About this exercise => Between the line containing "Instruction: Click the Select" and the line containing "Open the akashicedge.com link" lies a run of lines; give that run again exactly, with both of those lines, and nothing else from the entries below.

|---|

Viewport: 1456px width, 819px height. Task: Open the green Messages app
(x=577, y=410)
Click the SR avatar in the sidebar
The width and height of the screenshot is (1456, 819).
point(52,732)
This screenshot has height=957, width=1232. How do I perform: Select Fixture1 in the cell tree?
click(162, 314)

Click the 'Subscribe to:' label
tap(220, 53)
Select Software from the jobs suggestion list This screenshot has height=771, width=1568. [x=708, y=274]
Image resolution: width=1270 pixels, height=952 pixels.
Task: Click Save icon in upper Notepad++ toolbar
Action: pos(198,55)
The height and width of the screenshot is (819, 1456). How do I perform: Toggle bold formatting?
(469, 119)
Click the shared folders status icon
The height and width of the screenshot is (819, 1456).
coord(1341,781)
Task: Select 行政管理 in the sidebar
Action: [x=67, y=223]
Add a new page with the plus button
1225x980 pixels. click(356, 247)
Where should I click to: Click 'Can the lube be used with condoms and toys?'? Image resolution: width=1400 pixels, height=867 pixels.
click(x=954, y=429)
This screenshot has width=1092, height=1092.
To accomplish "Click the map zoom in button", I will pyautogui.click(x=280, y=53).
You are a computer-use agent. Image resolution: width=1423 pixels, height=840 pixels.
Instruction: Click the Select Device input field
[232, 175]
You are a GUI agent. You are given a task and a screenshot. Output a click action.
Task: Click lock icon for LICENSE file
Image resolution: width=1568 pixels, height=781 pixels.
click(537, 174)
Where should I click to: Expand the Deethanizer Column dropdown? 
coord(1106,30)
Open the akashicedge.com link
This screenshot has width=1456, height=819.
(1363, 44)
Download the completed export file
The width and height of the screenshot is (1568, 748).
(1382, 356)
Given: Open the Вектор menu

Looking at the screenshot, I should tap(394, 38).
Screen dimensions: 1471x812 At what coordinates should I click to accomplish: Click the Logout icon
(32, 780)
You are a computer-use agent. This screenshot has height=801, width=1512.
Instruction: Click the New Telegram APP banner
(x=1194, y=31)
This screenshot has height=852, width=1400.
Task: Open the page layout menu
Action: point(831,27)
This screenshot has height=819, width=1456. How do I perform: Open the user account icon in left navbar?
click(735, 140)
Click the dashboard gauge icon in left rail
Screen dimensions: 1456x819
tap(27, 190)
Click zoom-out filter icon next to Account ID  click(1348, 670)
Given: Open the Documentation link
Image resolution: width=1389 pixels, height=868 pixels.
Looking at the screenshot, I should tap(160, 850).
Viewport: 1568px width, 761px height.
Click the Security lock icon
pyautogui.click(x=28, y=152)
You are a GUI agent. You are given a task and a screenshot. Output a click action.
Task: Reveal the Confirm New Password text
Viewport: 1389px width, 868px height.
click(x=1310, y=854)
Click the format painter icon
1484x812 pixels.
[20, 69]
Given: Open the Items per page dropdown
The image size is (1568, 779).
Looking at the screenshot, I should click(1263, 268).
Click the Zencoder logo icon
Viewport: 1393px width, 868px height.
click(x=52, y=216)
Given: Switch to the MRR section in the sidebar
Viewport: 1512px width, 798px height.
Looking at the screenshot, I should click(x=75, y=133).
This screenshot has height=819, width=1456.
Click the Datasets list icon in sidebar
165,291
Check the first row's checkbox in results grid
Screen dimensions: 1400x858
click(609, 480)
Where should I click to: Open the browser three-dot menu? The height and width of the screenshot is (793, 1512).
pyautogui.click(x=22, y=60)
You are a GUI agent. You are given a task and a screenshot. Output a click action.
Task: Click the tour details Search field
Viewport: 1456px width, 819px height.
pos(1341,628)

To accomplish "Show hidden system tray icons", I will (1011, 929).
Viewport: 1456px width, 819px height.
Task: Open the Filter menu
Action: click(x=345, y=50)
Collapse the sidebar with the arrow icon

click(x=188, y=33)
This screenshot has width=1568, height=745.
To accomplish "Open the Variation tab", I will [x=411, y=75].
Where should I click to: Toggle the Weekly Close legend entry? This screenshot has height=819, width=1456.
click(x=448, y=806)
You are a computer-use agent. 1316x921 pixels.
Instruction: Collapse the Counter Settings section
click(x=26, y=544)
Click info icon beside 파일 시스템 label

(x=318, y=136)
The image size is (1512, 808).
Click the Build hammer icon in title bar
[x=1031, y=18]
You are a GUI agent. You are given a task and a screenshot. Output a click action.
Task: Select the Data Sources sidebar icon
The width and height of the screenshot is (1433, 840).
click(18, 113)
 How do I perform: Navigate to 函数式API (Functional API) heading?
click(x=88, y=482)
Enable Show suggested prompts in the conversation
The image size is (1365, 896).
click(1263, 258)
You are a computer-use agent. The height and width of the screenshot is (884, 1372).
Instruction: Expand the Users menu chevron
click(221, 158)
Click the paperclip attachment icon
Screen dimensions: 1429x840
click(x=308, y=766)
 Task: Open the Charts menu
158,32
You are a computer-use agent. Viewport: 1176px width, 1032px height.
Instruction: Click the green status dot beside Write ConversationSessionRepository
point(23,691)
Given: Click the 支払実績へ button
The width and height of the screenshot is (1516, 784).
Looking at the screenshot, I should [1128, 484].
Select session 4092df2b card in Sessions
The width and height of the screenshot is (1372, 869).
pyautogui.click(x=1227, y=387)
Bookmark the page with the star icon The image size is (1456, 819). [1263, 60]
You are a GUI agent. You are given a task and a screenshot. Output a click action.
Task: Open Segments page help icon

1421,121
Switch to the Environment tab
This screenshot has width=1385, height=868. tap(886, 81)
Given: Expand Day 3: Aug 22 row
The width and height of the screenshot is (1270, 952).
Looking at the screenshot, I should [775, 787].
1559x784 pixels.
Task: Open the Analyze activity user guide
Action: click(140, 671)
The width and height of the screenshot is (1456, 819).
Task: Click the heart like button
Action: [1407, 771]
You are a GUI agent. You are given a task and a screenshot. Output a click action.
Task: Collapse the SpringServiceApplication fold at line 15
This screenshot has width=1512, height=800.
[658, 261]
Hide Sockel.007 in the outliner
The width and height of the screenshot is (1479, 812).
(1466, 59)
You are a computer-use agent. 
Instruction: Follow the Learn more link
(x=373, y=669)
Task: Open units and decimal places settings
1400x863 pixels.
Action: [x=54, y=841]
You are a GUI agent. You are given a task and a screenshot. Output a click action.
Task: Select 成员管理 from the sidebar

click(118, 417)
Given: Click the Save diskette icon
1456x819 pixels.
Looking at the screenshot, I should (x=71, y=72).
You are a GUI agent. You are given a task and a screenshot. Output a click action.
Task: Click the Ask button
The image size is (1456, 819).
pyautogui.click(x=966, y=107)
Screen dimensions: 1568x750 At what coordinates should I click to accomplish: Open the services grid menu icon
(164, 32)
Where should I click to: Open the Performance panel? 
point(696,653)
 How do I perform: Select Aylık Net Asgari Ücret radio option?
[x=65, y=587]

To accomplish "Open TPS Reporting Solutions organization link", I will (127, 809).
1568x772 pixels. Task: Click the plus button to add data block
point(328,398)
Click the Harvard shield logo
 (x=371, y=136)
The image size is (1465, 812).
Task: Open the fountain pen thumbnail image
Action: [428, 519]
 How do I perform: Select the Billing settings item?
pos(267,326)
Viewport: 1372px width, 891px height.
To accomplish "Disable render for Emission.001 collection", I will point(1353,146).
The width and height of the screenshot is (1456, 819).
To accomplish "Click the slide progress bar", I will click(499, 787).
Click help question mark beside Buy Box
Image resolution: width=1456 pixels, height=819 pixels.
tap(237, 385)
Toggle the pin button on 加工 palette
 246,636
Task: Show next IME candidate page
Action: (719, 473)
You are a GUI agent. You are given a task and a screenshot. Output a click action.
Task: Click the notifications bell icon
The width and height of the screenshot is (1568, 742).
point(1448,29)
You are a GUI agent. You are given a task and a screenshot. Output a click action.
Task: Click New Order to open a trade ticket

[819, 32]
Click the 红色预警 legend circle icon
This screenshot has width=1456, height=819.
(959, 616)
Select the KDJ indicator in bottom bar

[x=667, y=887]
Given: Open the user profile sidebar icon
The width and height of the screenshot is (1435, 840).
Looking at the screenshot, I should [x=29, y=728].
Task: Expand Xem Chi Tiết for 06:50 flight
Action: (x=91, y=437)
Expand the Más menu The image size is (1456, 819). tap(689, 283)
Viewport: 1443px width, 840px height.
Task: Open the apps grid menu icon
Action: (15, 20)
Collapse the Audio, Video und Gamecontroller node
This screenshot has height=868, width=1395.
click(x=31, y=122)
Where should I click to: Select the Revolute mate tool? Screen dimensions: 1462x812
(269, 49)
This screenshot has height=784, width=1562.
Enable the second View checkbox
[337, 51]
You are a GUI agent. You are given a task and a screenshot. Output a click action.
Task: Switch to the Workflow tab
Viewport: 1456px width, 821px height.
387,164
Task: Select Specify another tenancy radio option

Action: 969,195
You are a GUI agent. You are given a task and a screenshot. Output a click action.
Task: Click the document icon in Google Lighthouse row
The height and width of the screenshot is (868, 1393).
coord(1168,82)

|---|

Finished exercise =>
Instruction: Click the Select Device input field
[232, 175]
You are a GUI agent. You are given a task and a screenshot. Output a click action.
Task: Click lock icon for LICENSE file
Image resolution: width=1568 pixels, height=781 pixels.
click(537, 174)
Where should I click to: Expand the Deethanizer Column dropdown? 
coord(1106,30)
Open the akashicedge.com link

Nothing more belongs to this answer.